#### [Verilen görev a]
Aşağıdaki listede "Switch" kelimesinin geçtiği satırları say. Yalnızca sayıyı yaz.

#### [Metin alıntısı]
"""

Raporun sonuç bölümünde, “Refah Partisi tarafından, sözkonusu imaj zedelenmesinin önüne geçmek amacıyla, Milli Görüş yönetim kademelerinin uyguladıkları yöntemlerle, Milli Görüş liderinin Türkiye Cumhuriyetinin geleneksel tutumuna uyma zorunluluğu arasında çelişkiler ortaya çıktığının ifade edilebileceği” ve “bu çerçevede TSK’dan ilişiği kesilen asker personelin örgütlenme çabalarının teşvik edileceği, bu yolla ihraç kararlarının hukuka aykırılığı ve haksızlığı yönünde kamuoyu oluşturma faaliyetleri yürütüleceğinin muhtemel görüldüğü” belirtilmektedir. 

Öte yandan, bu Raporun eklerinde, Genelkurmay Başkanlığı tarafından hazırlandığı görülen “YAŞ Kararıyla TSK’dan Atılan ve Refah Partili Belediyelerce İşe Alınan Personel Listesi” başlıklı iki sahifelik bir yazıda ordudan atılan 20 subay ve astsubayın ismi ile konuya ilişkin olarak Cumhurbaşkanlığı Genel Sekreterliğine intikal eden edinilen bilgiler çerçevesinde 9 subay ve astsubay 
isminden oluşan bir liste yer almaktadır. 

Bu çerçevede, “YAŞ kararı ile TSK’den atılan ve refah partili belediyelerce işe alınan personel listesi” ve “diğer kurum ve kuruluşlarca işe alınan personel listesi” başlığı altında ise ordudan atılan bazı subay ve astsubay isimleri yer almaktadır.167 

 Bu rapordan, 28 Şubat toplantısının hemen öncesinde, güvenlik birimleri tarafından, YAŞ Kararlarıyla ordudan ihraç edilen asker personelin Refah Partili Belediyeler ile “İslami gruplara” yakın kurumlarda işe girmeleri konusunun yakından takip edildiği anlaşılmaktadır. 

 1.9. Milli İstihbarat Teşkilatı Müsteşarının 1 Şubat 1997 tarihinde Başbakan ERBAKAN’la yaptığı görüşmeye dair tutanak: 

Dönemin MİT Müsteşarının, 28 Şubat tarihli MGK toplantısından önce, 1 Şubat Cumartesi günü, bizzat Başbakan Erbakan’ın evine giderek kendisiyle yaptığı 
görüşmenin Tutanağı168 yer almaktadır.

"""

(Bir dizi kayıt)
"""

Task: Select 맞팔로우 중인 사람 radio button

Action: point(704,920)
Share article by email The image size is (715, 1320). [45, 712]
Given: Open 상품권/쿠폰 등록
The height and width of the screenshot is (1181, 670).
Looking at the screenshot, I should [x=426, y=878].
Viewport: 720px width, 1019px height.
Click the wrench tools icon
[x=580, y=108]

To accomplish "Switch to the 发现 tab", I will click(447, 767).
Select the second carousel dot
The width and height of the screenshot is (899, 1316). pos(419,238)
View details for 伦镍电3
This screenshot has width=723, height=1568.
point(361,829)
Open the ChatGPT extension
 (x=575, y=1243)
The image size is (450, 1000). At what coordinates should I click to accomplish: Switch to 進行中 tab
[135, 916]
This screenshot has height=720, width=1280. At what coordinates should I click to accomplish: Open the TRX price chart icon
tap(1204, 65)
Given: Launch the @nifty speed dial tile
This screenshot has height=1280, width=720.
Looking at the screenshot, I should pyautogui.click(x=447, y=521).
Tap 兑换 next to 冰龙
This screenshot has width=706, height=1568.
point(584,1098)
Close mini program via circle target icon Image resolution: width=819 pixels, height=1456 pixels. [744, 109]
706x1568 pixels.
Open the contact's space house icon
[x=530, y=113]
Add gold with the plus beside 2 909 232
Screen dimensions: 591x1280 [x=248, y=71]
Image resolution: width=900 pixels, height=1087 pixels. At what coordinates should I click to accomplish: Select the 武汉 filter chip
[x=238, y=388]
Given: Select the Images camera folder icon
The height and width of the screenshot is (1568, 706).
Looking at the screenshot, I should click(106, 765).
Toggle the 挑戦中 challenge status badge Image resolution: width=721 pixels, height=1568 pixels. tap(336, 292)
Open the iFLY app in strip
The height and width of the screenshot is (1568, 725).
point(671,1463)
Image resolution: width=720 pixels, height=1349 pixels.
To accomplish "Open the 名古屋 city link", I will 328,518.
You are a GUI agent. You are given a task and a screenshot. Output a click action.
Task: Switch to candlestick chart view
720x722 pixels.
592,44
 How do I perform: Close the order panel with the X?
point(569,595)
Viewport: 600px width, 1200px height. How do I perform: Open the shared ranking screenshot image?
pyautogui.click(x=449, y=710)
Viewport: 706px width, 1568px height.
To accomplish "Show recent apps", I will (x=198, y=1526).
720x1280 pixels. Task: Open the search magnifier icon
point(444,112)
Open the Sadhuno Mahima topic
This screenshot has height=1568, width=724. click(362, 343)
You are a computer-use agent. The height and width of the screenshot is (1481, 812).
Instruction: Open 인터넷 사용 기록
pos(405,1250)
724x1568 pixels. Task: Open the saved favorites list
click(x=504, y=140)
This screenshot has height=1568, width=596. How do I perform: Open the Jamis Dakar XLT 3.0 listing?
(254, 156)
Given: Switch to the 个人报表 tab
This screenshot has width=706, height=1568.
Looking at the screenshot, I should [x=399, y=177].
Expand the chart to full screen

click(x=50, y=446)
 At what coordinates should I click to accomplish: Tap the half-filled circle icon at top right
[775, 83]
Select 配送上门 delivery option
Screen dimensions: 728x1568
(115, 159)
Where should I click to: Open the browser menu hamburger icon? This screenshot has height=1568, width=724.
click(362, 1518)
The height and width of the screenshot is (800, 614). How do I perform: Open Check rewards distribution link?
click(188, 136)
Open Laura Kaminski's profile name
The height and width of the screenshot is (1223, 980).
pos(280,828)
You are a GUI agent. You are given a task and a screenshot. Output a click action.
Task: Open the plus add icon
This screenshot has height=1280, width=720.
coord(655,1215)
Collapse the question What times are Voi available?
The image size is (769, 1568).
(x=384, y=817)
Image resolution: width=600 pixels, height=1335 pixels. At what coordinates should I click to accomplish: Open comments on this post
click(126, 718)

"""

#### [Verilen görev b]
Yukarıdaki metin alıntısında "Bu rapordan, 28" kısmından "takip edildiği anlaşılmaktadır." kısmına kadar olan bölümü aynen yeniden yaz.

#### [Alıştırma çıktısı a]
4

#### [Alıştırma çıktısı b]
Bu rapordan, 28 Şubat toplantısının hemen öncesinde, güvenlik birimleri tarafından, YAŞ Kararlarıyla ordudan ihraç edilen asker personelin Refah Partili Belediyeler ile “İslami gruplara” yakın kurumlarda işe girmeleri konusunun yakından takip edildiği anlaşılmaktadır.